Malignant pleural effusions (MPEs) are a challenging public health problem, causing significant morbidity and often being the first presenting sign of cancer. Pleural fluid cytology is the most common method used to differentiate malignant from non-malignant effusions. However, its sensitivity reaches 50-70% and depends on the experience of the cytologist, the tumor load, and the amount of fluid tested. Therefore, diagnostic inaccuracy and a high incidence of false negatives may endanger patients with clinical mistreatment and mismanagement. Analysis of tumor markers in pleural effusions has been considered so far as a valid and less invasive alternative for identifying MPEs, and a reliable diagnostic aid in advanced stages when cytology examination is inconclusive. Although thoracoscopic and video assisted pleural biopsy have high specificity as minimally invasive procedures, they are not well tolerated by some patients and may not be available in all hospitals.

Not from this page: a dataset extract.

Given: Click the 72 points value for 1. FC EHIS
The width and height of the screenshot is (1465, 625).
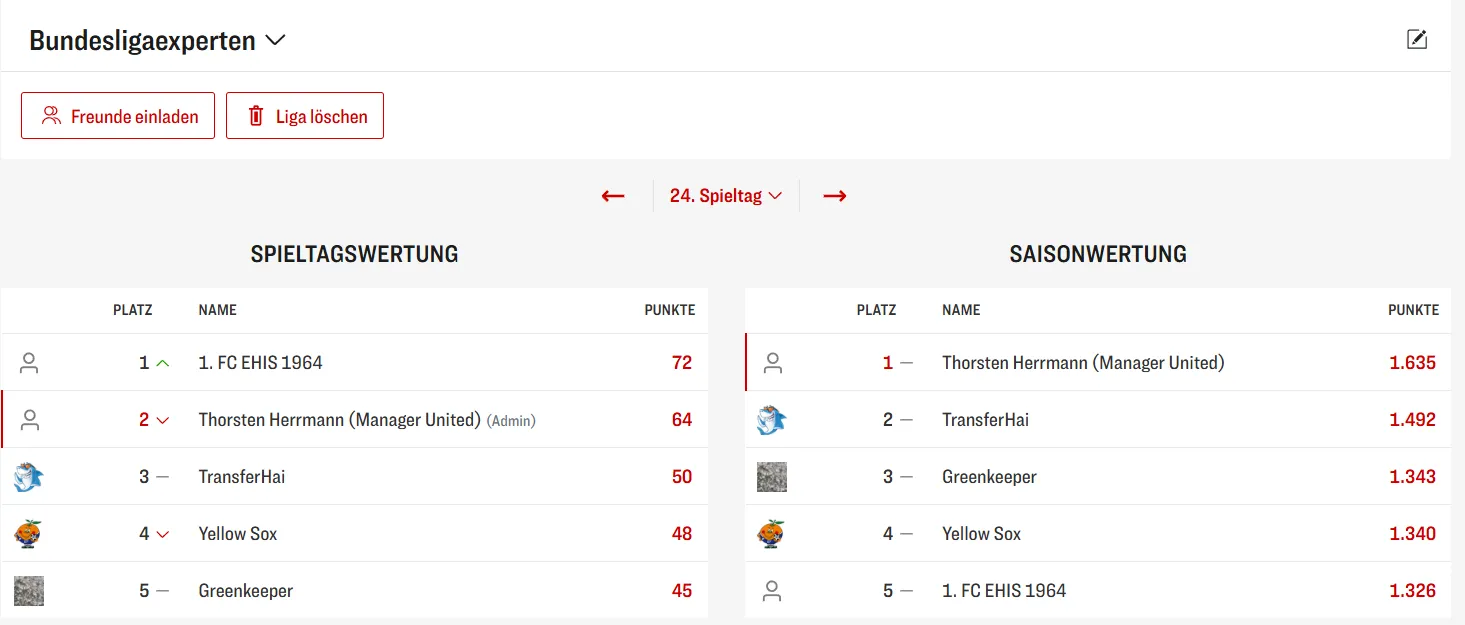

Therefore, novel non-invasive methods are required that could be widely available, and would be able to differentiate MPEs from benign effusions. This work describes the use of Genetic Programming to determine the optimal panel of markers able to fix a highly sensitive differentiation between benign and MPEs. A formula is also provided mining the complex relation existing between the expressed markers and the presence of lung cancer. The proposed formula indicates CEA and CYFRA21-1 as high efficient tumor markers in the diagnosis of cytologically negative lung cancer associated MPE, and emphasizes the complex relationships between these markers and the lung cancer. The experimental results put into evidence the effectiveness of the proposed approach in predict the typology of the lung cancer (benign or malignant) given biomarkers.

Instructions: 

The file DataSet.pdf contains the data samples used in this study. It reports the values of Cyfra 21.1 and CEA for both serum and pleural fluid of 168 patients. The dataset includes 124 patients pathologically diagnosed with lung cancer (LC), and 44 patients suffering from non-malignant diseases (INF).